Batch jobs are jobs that run non-interactively under the control of a "batch script," which is a text file containing a number of job directives and LINUX commands or utilities. Batch scripts are submitted to the "batch system," where they are queued awaiting free resources on Edison. The batch system on Edison is known as "Torque."
Bare-Bones Batch Script
The simplest Edison batch script will look something like this.
#PBS -q regular
#PBS -l mppwidth=48
#PBS -l walltime=00:10:00
aprun -n 48 ./my_executable
This example illustrates the basic parts of a script:
- Job directive lines begin with #PBS. These "Torque Directives" tell the batch system how many nodes to reserve for your job and how long to reserve those nodes. Directives can also specify things like what to name STDOUT files, what account to charge, whether to notify you by email when your job finishes, etc.
- $PBS_O_WORKDIR holds the path to the directory from which you submitted your job. While not required, most batch scripts have "cd $PBS_O_WORKDIR" as the first command after the directives.

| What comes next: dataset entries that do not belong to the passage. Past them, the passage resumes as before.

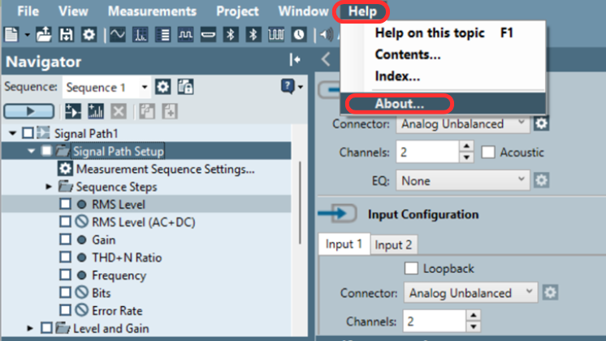Open the sine wave generator toolbar icon
Image resolution: width=606 pixels, height=341 pixels.
pyautogui.click(x=118, y=35)
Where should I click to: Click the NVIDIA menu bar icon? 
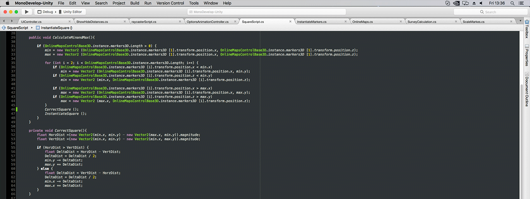click(455, 3)
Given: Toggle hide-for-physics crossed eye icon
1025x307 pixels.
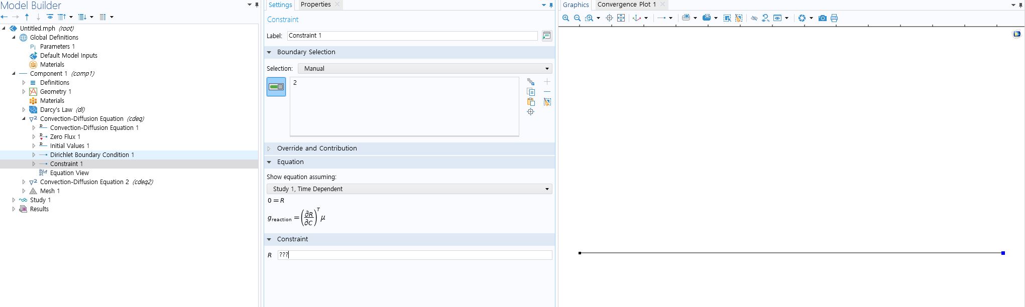Looking at the screenshot, I should click(x=754, y=18).
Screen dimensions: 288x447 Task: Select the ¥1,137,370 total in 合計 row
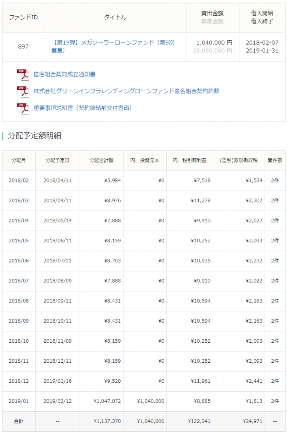point(107,421)
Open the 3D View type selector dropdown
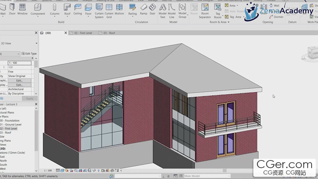This screenshot has height=179, width=318. coord(36,43)
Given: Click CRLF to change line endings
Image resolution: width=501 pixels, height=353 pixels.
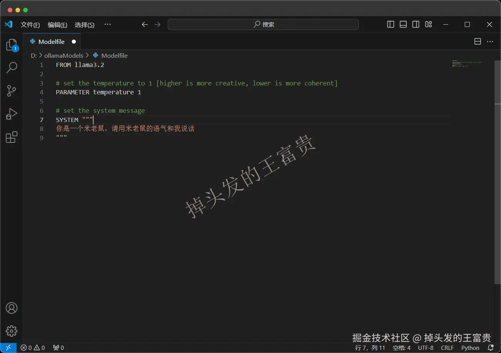Looking at the screenshot, I should click(x=447, y=348).
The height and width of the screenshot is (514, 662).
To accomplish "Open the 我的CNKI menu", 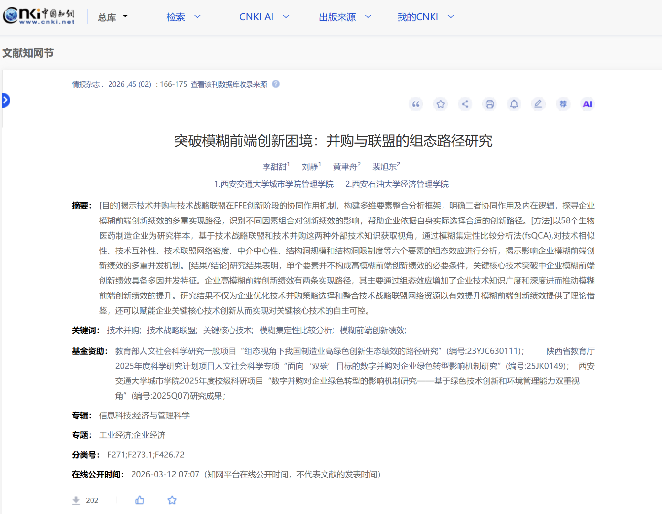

- The aprun command is used to start execution of your code on Edison's compute nodes.
The following table lists recommended and useful Torque keywords. For an expanded list of Torque job options and keywords see the qsub documentation but keep in mind that this is describes a generic Torque implementation and not all options and environment variables are relevant to or defined on Edison (for example, $PBS_NODEFILE is not defined).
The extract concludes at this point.